Every recipe blog has a 2,000-word essay before the actual recipe. That's not because the author loves writing — it's because Google's search algorithm rewards long-form content, and ad networks pay by the scroll. More scrolling = more ad impressions = more revenue. The recipe itself is 200 words buried under a memoir about a trip to Tuscany.
Most recipe sites embed their recipe data in a machine-readable format called schema.org/Recipe JSON-LD. This is the same structured data that Google uses to show recipe cards in search results — cooking time, servings, ingredients, and step-by-step instructions. When you paste the page source, this tool finds that structured data and renders just the recipe. If there's no JSON-LD, it falls back to common WordPress recipe plugin markup (WPRM, Tasty Recipes, Mediavine Create) and then to plain-text pattern matching. Everything runs in your browser — no server, no cookies, no tracking.

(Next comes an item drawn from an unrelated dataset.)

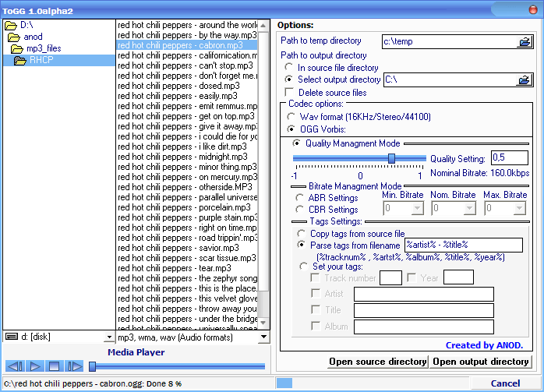The width and height of the screenshot is (544, 392).
Task: Click the Quality Setting slider handle
Action: coord(391,158)
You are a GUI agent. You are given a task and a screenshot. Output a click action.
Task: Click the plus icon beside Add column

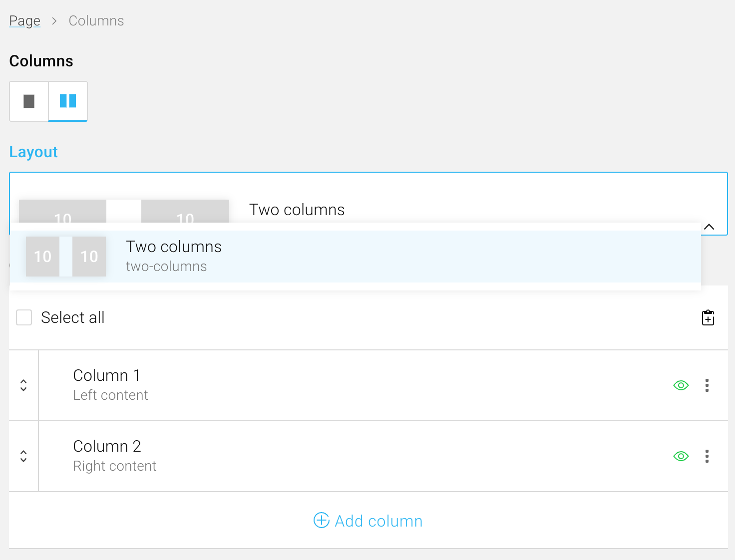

The most reliable method is pasting the full page source (Ctrl+U → Ctrl+A → Ctrl+C). This gives the tool access to the JSON-LD data in the page's <head> section, which contains the cleanest version of the recipe. If you just copy-paste the visible text from the page, the tool will try to parse it as plain text — it looks for lines that start with quantities (numbers, fractions) as ingredients and numbered or sequential lines as instructions. This works for simple recipes but may miss some details. For best results, always paste the full source.